I should have told you about fifth grade, when I would stay up every single night thinking terrible thoughts. I had to make sure once, twice, three, four, five times that our doors and windows were locked, because I had to be sure. I had to know that no one would come in and slit my parents’ throats, and then beat my head in with a baseball bat.
I should have told you about sixth grade, when I touched flowers, and leaves, and people’s hair. My classmates did not understand, so they signed a petition asking me to stop. They gave it to the teacher, who presented it to me. Even today I remember the hurt and shame I felt when I saw the names of so many friends written on that piece of paper. They didn’t know that I could not help it; they did not know that it was outside of my control.
I should have told you about seventh grade, when germs consumed me. Bacteria crawled all over my body and inside my mouth. I would go to the bathroom repeatedly in the middle of class to frantically rinse my mouth and scrub my hands. When my best friend sneezed on me to see my reaction, and another spat in my juice and forced me to drink it, and another threw meat at me because she knew I was a vegetarian. I wondered if I had any friends at all. Maybe they were just pretending to like me because I was so funny to watch. I felt worthless; I felt hopeless; I felt powerless. I felt like I didn’t deserve to live.
But more important than any of that, Andy, I should have told you about how finally enough was enough. My mom got me help. She got me help, even when my teacher asked, “Why does he need therapy? He makes all A’s—he’ll be fine.” My mom replied, “I will be sure to write on his tombstone that he had all A’s after he kills himself because he hates his brain.” She knew what too few understand, that objective achievement means very little when life is nothing but shame and darkness.

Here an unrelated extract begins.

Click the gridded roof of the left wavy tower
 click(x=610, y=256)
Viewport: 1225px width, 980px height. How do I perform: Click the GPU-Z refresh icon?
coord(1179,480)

Because of her intervention, I acquired tools to deal with my compulsions, to say “It Don’t Matter” until it really did not matter. Overcoming my compulsions was the hardest thing I’ve ever done, but it was worth it. I’m here today Andy, writing this letter to you, because my mom got me help.
Andy, I am sorry that I never told you about my middle school self. And I am sorry that I never told you how therapy empowered me to reclaim the beauty in life.
But I hope this letter to you will help change things for others. I hope it will convince someone who is like me all those years ago to find the support that they need. I hope it will encourage someone like me now—too busy with their midterms, their finals, and their papers—to check in on a friend. I hope it will encourage us as a community to fight against the stigma surrounding mental health issues both in our college and in our nation. And most of all, I am sorry that we live in a society where we could not talk openly to each other.
I miss you more than you can know, Andy. By relating this story—of what I did wrong with you, and what my mom did right with me—I want us to make a difference in the world. Then I will know that I am doing your memory proud.
Will
William F. Morris IV ’17, a joint concentrator in history and East Asian Studies, lives in Pforzheimer House.